Alison Jackson graduated from the ANU School of Art with an Honours degree in Gold and Silversmithing in 2008. The same year she established Pocket Studio in Queanbeyan and began work with Robert Foster at the Canberra-based and internationally-successful tableware studio Fink & Co. Jackson worked there as quality control manager until 2013 while simultaneously developing her own production lines in jewellery and tableware, often outsourcing aspects of production.
Jackson is an articulate advocate for the importance of designers in contemporary life, and in particular for designers that maintain an independent studio practice. She has contributed to the increased visibility of contemporary designers in the Canberra Region in the context of Canberra’s Centenary in 2013, and subsequently.
Jackson was an exhibiting artist in the exhibition Young. Hot. CANBERRA. Held at the Gallery of Australian Design in January 2013 and helped to establish FiveFold, a design collective, studio and exhibition space located in the ‘Lonsdale Street Traders’ space in Braddon in 2013. ‘10 vessels / 10 days’ was exhibited for the first time in the context of Jackson’s first solo exhibition, ‘Table Tools’, which was held at Craft ACT Craft and Design Centre 10 September to 24 October 2015. The exhibition and its catalogue received funding support from the ACT Government via artsACT and the Australia Council for the Arts. In November 2015 the Canberra Critics Circle presented Jackson with a Rosalie Gascoigne Memorial Award on the strength of the exhibition.

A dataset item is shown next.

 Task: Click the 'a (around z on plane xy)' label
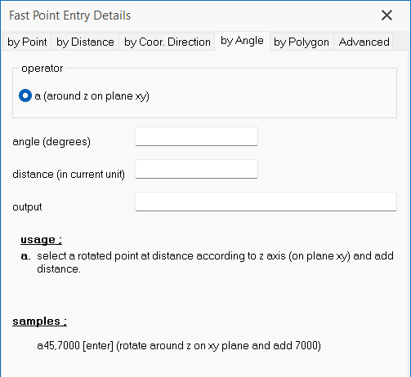[92, 96]
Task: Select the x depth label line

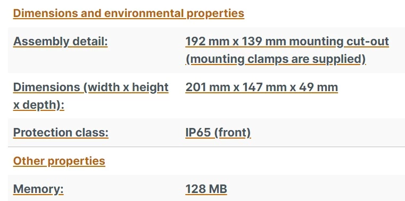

The catalogue accompanying the exhibition provides a reflection from the artist on each of the ten objects. Freelance curator Merryn Gates, writes about Jackson’s process in the catalogue:
Over these 10 days Alison gave herself free rein to enjoy a period of design led research. Only the hours of a working day, and the size of the metal set any limitation. There was no commission to consider, no thoughts for marketability, no limits regarding cost. ...She used this time as a ‘strategy for experimentation’ to provide a hiatus in studio production so that ‘...everything familiar becomes thrown into a new light’. Steel wire, normally used only while an object is being made, was allowed to feature on finished work; delicate spouts appear where the hammer has beaten an uneven edge; splits remain and become the basis of a sieve.